Chances are, you’ve encountered remote user experience research. Perhaps you’ve read about it in an article or have seen the book. Everyone from the scrappiest startup to the most established corporation is beginning to incorporate remote methods into their research arsenal.
Currently, the most common remote research protocols incorporate screen sharing and task analysis, often employed at a late stage in the product development process. While screen sharing is a relatively new technology, task analysis has been the standard usability method for 30 years. But since then, user habits and behaviors have changed significantly to accommodate the tech-filled world we live in.
Instead of buying a washing machine by walking into Sears, today people can choose from many different washing machines by reading online reviews, asking friends on Facebook for recommendations, or doing head-to head-comparisons across manufacturers. Thus doing a remote research study focusing solely on the Sears website would not capture these other activities that are part of the buying process, even if the purchase is eventually completed on sears.com.
We see real value in the ways remote research can contribute to developing a broader view of what people actually do in their natural environments. Think of it like low-cost field-testing for the purpose of understanding rich and complex real-world experiences. This can be done to a limited degree through screen sharing of website interactions, but as interactions span the physical and digital worlds and have myriad social influences, remote research can be a valuable contributor to understanding these touchpoints as well.
Thus, remote methods are particularly suited for understanding context of use. We should be asking questions that reveal the broader context in which customers are using a website. For example:
- What brought users to the website, and what will they be doing when they leave?
- How long have they been doing a given task?
- What other sources do they use for getting information and how does that influence their experience on our website?
- Are they making decisions with their friends?
- Are they doing things offline that contribute to the experience?
These are hard questions to answer even in full-blown field studies. Because remote methods give you access to users in their native environments, it’s much more likely that you’ll gain insight about physical and social contexts in a remote study than in a laboratory study.
Remote research for physical contexts
We recently used remote methods to help LendAround, a London-based startup, learn about potential customers’ DVD sharing habits. LendAround’s platform for peer-to-peer physical media sharing (primarily of DVDs) was in early beta. Needing to move quickly and be frugal meant that in-person field research was not feasible, particularly since the team wanted to focus on participants who lived outside of the Bay Area tech bubble where the research project was based.
The team developed a study that involved remotely recruiting and interviewing people in their homes where their DVD collections were kept. To begin, they posted a survey on Mechanical Turk and paid “Turkers” to complete it. The survey results were used for two purposes: to identify target interview participants and to address some initial research questions.
In the next phase, we conducted research using that most basic of tools—the phone. Our questions covered many aspects of how participants share and borrow DVDs. And since DVDs are physical products that are kept in people’s homes, it was important to interview participants in the environment where they had their DVD collections. When we asked about their sharing habits, they could simply walk over to where they kept their DVDs to look around and estimate how many they had and how many they’d lent to friends. This led to insights about the rich context of how people use and share DVDs that wouldn’t have been captured in an in-person laboratory study.

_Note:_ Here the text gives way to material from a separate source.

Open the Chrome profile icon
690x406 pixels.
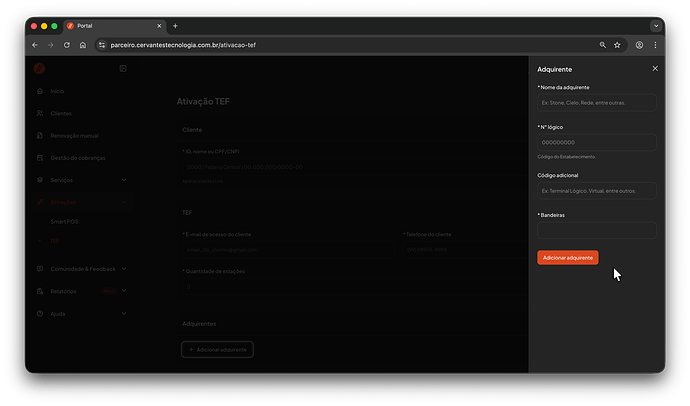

Remote research for social contexts
We have also used remote methods to learn about online social interactions. One study in particular was focused on how services like Twitter, Facebook, and Flickr help friends connect, discover content, and synthesize new information. Our goal was to understand how social interactions affect perceived content value within a set of friends.
We set up a remote study in which three friends submitted desktop recordings of their online interactions over the course of three weeks. We paid particular attention to times when one participant was referenced by or communicated with another participant, and we asked both of them about the interaction. Also, when multiple participants read the same news item we asked each person whether they remembered the content, whether it was meaningful, and whether other people had talked or commented on that story since.
It became clear that people’s interactions and the value they found in social content were dependent on a number of factors, from context cues they picked up in the interface to social factors such as reputation and trust. For example, participants skimmed Twitter focusing only on avatars, and when they saw an avatar of someone they respected they read the associated tweet more closely and were more likely to share it with others.
Doing this study remotely allowed us to uncover social interaction patterns that would not have been captured in an hour-long screen share/task analysis of a single participant’s desktop.
Conclusion
Though late-stage remote task analysis is valuable, remote methods can also establish an understanding of the unspoken and often unseen contexts, both physical and social, of a product, program, website, interaction, or decision-making process. Creative and thoughtful use of remote research methods can improve product development practices across the board—for startups and large, established companies alike.